Apabila sampah yang dibakar bercampur dengan bahan-bahan sintetis, gas yang dihasilkan menjadi semakin berbahaya. PVC dalam pembungkus kabel, kulit sintetis dan lantai vinil misalnya, mengandung senyawa berbahaya yang mengandung khlor. Pembakaran bahan tersebut akan menghasilkan gas HCL yang korosif. Pembakaran tersebut juga akan menghasilkan dioksin. Racun udara dioksin dengan jelas memperlihatkan efek kesehatan terhadap binatang percobaan seperti pada gangguan fungsi daya tahan tubuh, kanker, perubahan hormon, dan pertumbuhan yang abnormal.
Dioksin adalah istilah yang umum dipakai untuk salah satu keluarga bahan kimia beracun yang mempunyai struktur kimia yang mirip serta mekanisma peracunan yang sama. Keluarga bahan kimia beracun ini termasuk tujuh Polychlorinated Dibenzo Dioxins (PCDD); dan duabelas Polychlorinated Dibenzo Furans (PCDF). PCDD dan PCDF bukanlah produk kimia yang dikomersilkan, tetapi produk sampingan yang secara tidak sengaja terjadi didalam banyak proses pembakaran dan beberapa proses industri kimia.

KUMPULAN DATA:
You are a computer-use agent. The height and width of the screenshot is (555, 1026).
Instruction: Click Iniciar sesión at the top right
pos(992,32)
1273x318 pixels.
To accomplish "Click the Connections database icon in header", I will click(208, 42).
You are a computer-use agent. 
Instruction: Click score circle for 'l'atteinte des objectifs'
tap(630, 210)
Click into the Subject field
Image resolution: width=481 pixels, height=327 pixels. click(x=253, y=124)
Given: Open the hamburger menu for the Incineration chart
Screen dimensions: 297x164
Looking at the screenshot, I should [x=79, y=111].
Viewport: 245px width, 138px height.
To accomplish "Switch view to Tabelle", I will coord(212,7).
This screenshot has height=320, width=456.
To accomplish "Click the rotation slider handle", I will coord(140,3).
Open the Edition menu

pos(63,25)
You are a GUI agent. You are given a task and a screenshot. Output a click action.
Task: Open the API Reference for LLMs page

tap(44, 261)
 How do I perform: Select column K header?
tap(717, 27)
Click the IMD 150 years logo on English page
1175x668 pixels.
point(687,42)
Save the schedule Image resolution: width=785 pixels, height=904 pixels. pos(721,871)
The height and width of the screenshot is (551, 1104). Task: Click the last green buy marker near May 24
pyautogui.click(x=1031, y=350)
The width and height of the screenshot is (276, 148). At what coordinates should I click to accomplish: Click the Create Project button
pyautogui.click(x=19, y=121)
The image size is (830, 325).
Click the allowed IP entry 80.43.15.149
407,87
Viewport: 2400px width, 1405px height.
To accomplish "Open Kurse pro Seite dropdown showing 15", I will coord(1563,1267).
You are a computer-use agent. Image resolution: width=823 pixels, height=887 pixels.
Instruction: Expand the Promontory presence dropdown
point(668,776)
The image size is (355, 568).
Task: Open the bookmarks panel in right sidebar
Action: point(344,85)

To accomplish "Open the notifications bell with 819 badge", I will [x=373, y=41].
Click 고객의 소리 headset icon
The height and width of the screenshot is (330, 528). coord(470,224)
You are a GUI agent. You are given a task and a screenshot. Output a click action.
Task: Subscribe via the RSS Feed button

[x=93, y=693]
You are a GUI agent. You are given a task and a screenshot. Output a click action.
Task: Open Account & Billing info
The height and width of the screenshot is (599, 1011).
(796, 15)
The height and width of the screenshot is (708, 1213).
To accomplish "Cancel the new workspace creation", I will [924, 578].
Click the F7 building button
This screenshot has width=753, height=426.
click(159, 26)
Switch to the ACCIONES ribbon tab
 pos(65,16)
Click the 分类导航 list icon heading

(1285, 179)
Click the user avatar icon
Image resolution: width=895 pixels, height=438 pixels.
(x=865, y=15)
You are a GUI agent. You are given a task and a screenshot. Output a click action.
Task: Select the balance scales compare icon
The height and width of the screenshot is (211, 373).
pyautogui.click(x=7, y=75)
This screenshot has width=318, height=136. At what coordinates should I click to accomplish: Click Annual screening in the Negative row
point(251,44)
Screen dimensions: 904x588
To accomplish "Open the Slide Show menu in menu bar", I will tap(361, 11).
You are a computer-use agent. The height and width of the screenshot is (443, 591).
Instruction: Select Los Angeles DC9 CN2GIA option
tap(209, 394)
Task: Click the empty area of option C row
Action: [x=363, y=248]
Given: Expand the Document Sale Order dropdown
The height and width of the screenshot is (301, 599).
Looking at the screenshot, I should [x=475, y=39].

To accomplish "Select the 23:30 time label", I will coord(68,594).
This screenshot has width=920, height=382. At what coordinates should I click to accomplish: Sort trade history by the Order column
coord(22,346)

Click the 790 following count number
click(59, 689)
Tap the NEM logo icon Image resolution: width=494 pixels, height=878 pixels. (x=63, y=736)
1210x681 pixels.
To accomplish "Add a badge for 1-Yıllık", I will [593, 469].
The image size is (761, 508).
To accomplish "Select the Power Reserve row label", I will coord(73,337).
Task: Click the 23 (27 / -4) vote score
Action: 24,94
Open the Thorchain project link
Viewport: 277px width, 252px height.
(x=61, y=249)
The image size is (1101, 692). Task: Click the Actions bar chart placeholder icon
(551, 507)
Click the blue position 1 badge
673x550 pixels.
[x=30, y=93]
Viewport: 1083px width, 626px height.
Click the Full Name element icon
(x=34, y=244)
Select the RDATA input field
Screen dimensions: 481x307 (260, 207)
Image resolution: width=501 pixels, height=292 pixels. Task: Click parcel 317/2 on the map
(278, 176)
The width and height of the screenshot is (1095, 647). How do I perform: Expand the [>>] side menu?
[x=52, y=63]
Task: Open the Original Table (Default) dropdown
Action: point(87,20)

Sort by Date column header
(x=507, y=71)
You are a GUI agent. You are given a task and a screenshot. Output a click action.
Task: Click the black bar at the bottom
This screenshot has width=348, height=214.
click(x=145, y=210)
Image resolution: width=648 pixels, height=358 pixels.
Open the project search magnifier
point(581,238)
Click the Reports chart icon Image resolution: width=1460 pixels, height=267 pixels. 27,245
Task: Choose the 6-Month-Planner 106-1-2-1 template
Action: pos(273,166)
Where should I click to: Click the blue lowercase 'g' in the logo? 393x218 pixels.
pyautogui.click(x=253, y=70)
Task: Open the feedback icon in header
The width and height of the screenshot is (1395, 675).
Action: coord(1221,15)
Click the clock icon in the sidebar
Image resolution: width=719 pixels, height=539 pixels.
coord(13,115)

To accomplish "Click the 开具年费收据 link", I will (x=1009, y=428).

YANG HARUS DIKERJAKAN:
A) Jawab pertanyaan berikut berdasarkan teks tentang dioksin:
(i) Gas korosif apa yang dihasilkan dari pembakaran bahan yang mengandung khlor?
(ii) Berapa jumlah PCDD yang termasuk dalam keluarga bahan kimia beracun ini?
(iii) Jika bukan produk kimia yang dikomersilkan, PCDD dan PCDF itu apa?
B) Teruskan teks tentang dioksin, mulai sesudah kalimat terakhirnya.
Materi di atas merupakan bahan terpisah dari teks tentang dioksin.

KUMPULAN JAWABAN:
A)
(i) Gas HCL.
(ii) Tujuh.
(iii) Produk sampingan yang secara tidak sengaja terjadi di dalam banyak proses pembakaran dan beberapa proses industri kimia.

B)
Pengukuran emisi dari pembakaran sampah rumah tangga di dalam sebuah drum telah dilakukan di Amerika. Hasil pembakaran dalam percobaan ini dibandingkan dengan hasil pembakaran dari incinerator terkendali yang melayani puluhan ribu sampah rumah tangga. Ternyata dari pembakaran rumah tangga tersebut dihasilkan senyawa dioksin dalam jumlah yang jauh lebih besar.
Dioksin bersifat persisten dan terakumulasi secara biologi dan tersebar didalam lingkungan dalam konsentrasi yang sangat rendah. Dioksin termasuk kedalam kelas bahan yang bersifat karsinogen (yang menyebabkan kanker). Efek samping dioksin terhadap binatang adalah perubahan sistim hormon, perubahan pertumbuhan janin, menurunkan kapasitas reproduksi, dan penekanan terhadap sistim kekebalan tubuh. Efek samping dioksin terhadap manusia adalah perubahan kode keturunan (marker) dari tingkat pertumbuhan awal dari hormon. Pada dosis yang lebih besar bisa mengakibatkan sakit kulit yang serius yang disebut chloracne.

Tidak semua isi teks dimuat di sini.